Last weekend I went to see an all new stage adaptation of Pride and Prejudice, by Jane Austen. P&P must be the hardest work of fiction to adapt in any new way of any book that has been written. It’s a story so many people know so well, yes. More than that, the miniseries version that was made several years back with Jennifer Ehle and Colin Firth was just so iconic and definitive that I pity anyone who tries to play those characters now. Not just the characters of Darcy and Lizzy, but the portrayal of Mrs. Bennett in particular was so good that I can’t imagine anyone doing better.
So why would anyone attempt to revisit a story that has already been portrayed so masterfully?
I feel like we could all ask that same question of anyone who writes genre fiction. I mean, you hear the criticism all the time. All romance novels are the same plot rehashed again and again, and really, can anyone do it as well as Jane Austen? Or the Bronte sisters? Or Georgette Heyer? Every single romance novel follows the same pattern of boy meets girl, boy and girl are at odds, boy eventually wins girl. It’s been done before and it’s been done well, so why bother to do it again?
My answer to that all too common question is that it doesn’t matter what is being done again, it’s the how it’s done that matters. I can’t even count the number of romance novels I’ve read. Yes, each one ends up with the hero and heroine getting together at the end in spite of the odds and living happily ever after. That’s the genre. It has indeed been done before. But it isn’t the originality of the plot that keeps me and countless readers coming back. In fact, the very sameness of the outcome is what appeals to me about the romance genre.

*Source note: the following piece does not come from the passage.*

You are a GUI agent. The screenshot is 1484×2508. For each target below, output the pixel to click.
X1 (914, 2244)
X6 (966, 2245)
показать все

On a technical level, romance novels are character-driven stories. They are not plot-driven, like mysteries or thrillers tend to be. The meat of the book revolves around the relationships between the main characters, and, at least in my opinion, between the main and secondary characters. No matter how similar plotlines for romance novels may be, every individual in a really good romance novel is its own unique character. I personally like watching how these individual characters navigate the common pathways of romance novel plots.
It’s a lot like this play, actually. Pride and Prejudice has been done before. It has been done brilliantly. The performance I went to was sold out. What made all those people pay money to sit through a story that they already knew inside and out? The comfort of watching a beloved story unfold is one thing, but for me the most fascinating part of the production was the staging. I’d never seen the same story with those same characters choreographed quite that way before. The director arranged the whole thing, the interplay between characters and shifts from one scene to another, like one big dance. It worked so well because the very nature of the story is one long dance.
Millions of women throughout the world pick up millions of romance novels every year not only because they take comfort in hearing the same story with its happy ending told over and over, but because they enjoy marking the steps of the dance. You may know the steps, but you never know how the dance will unfold or what kind of conversation you’ll have with your partner.
So there are reasons why it’s okay to tell the same sort of story, even if it’s been done before, just like there are reasons to mount another production of a show that has become iconic. It’s not just true for romance, by the way. I personally feel like Sci-Fi tells a similar story over and over—Man v. Nature on a galactic level—and even epic fantasy is a rehashing of the classic hero journey. We love hearing the same stories. They cement what we know of the universe and how we feel about it. That’s why there will always be a place for romance novels, just like there will always be a sell-out for a really well done adaptation of Pride and Prejudice.